A group of people who share one or more common features
What is the narrow definition of health?
The absence of death, disease or disability
What is the broad definition of health?
The capacity to do what matters most to you
What are the 5 parts of the Gate frame?
P-opulation E-xposure C-omparison O-utcomes T-ime
What are the formulae for occurence?
O/EG & O/CG
EGO & CGO
What is a Cohort study?
A cohort of people who are allocated into groups by measuring exposures and followed over time.
What is ‘incidence measuring’?
When disease events are counted as they occur over a period of time.
What is ‘prevalence measuring’?
When people with a disease are counted at one point in time.
What are the strengths and weaknesses of incidence?
+ Determined only by the disease risk in a population (clean)
+ Measures include event, population and time
- Can be difficult to measure
What are the strengths and weaknesses of prevalence?
+ Relatively easy to count
- Do not include time as a measure
- Determined by incidence AND cure/death rate
What is an epidemic?
When an occurrence of disease is clearly in excess of normal and spreading quickly.
When is it better to measure period prevalence rather than point prevalence?
When the disease events occur regularly but not continuously. e.g. asthma attacks
Why can period prevalence be better than incidence measurement?
Because it can take account of things that are hard to measure over time due to practicality, cost and interpretation of disease event. i.e. asthma
What is an example of a disease where prevalence is a better measure than incidence?
Obesity
Asthma
What is a RCT?
Following a group of participants over time when they have been allocated into groups randomly
What is Risk Difference?
Comparing disease frequencies to measure the ASSOCIATION between EG and CG.
Absolute Risk
(EGO - CGO)
What is Risk Ratio?
Comparing the disease occurrence of EG relative to CG
Relative Risk
(EGO / CGO)
What are the differences between RR and RD?
Risk difference has units
Risk ratio doesn’t have units
What is a Relative Risk Reduction?
The change in relative risk, when RR is
What is Relative Risk Increase?
The change in relative risk, when RR is > 1.
Why can Risk Ratio be misleading?
Because the benefit of treatment is very dependent on the risk of disease before the treatment has started.
What provides more information RR or RD?
Risk differences because they take into account the number of people.
.67 of nothing is nothing!
What is considered a valid study?
A study with little random or non-random error.
What does RAMboMAN stand for?
Recruitment Allocation - (Adjustment) Maintenance blind objective Measurement ANalyses
What is a non-random error in recruitment?
The participants studied are not representative of the population in question.
e.g. self-report bias, selection bias, response rates, population/setting defined
What is a non-random error in allocation/adjustment?
When allocation puts participants into incorrect groups.
e.g. dishonesty, poor questionnaire, non-random allocation in RCT, confounding factors not addressed.

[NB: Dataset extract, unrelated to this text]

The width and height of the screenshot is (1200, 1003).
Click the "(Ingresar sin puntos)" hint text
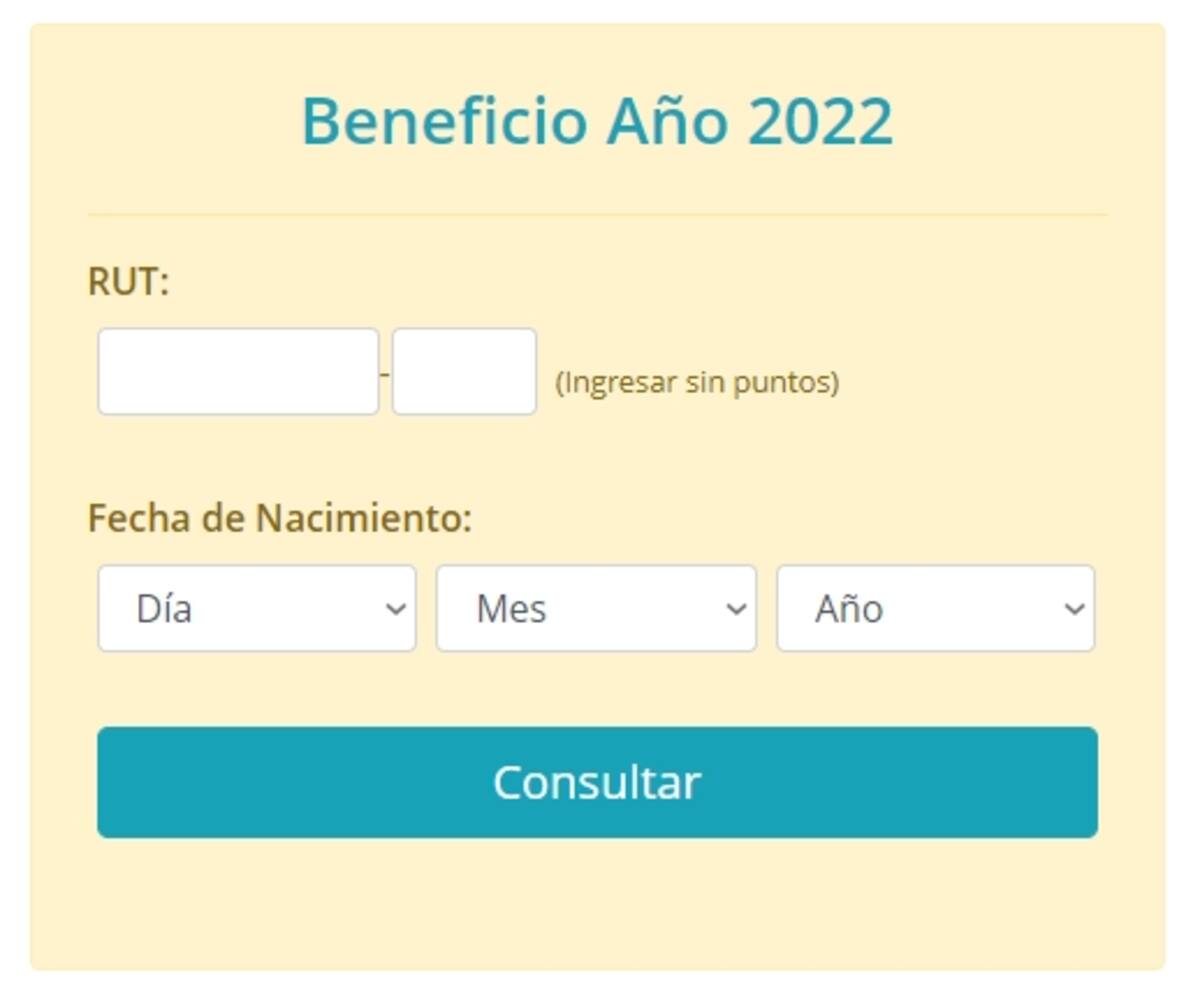pyautogui.click(x=697, y=382)
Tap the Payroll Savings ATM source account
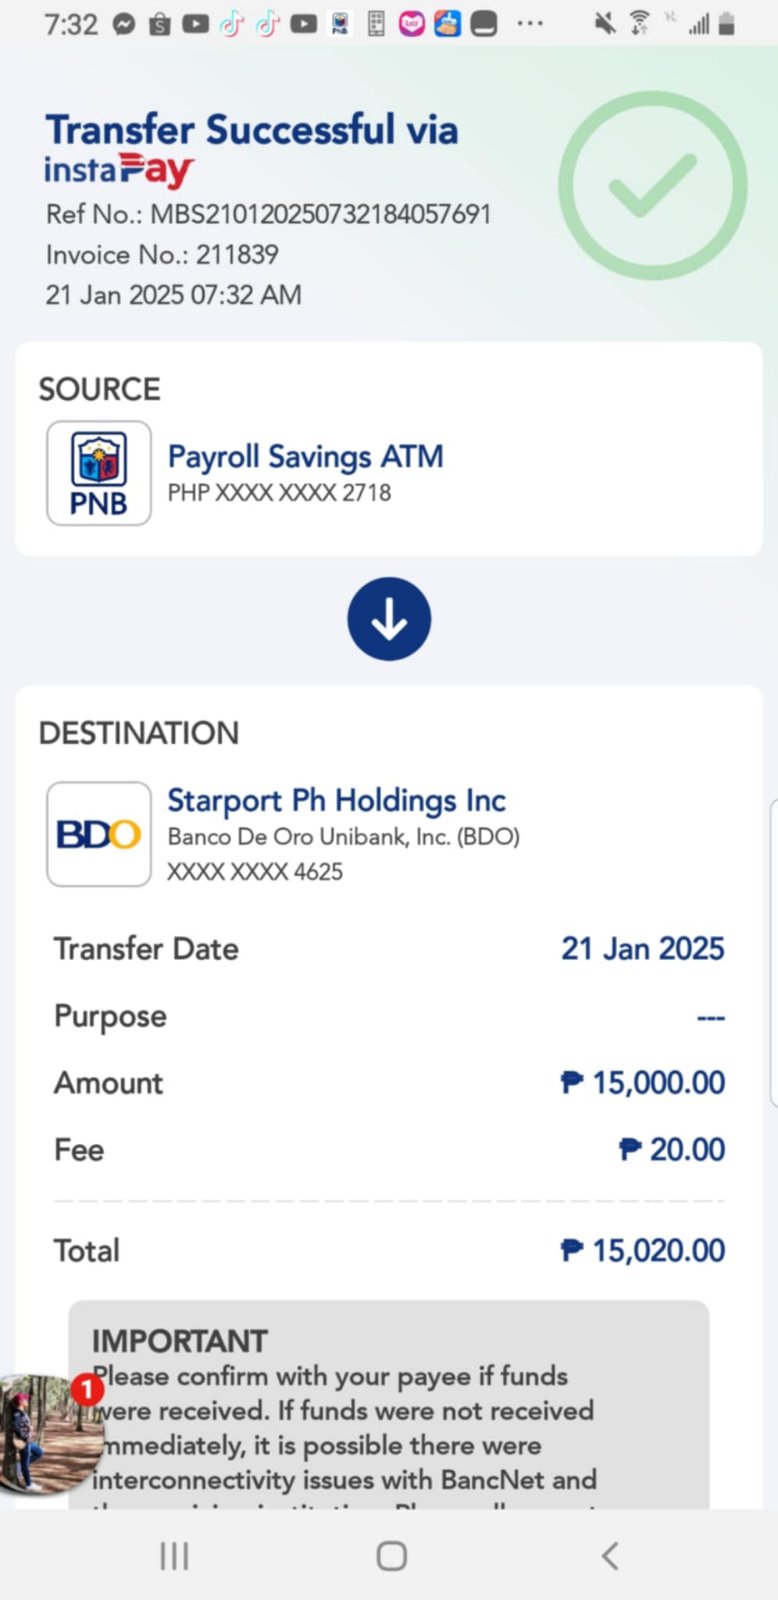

How do you adjust for confounding variables?
Stratify the study into sub-studies.
What is a non-random error in maintenance?
When participants leave the comparison group for the exposure group during the study.
When participants are lost-to-follow-up.
What is a non-random error in blind or objective measurement?
Subjective measurements.
What is ‘regression to the mean’?
Studies with extreme results will usually give less extreme results with repetition.
What is random error?
The unavoidable error in measurement due to the complexity, movement and random nature of biology.
What reduces random error?
Increasing the sample size
What is a 95% confidence interval?
In 100 identical studies using samples from the same population, 95 of the 95%CIs will include the true value of the population.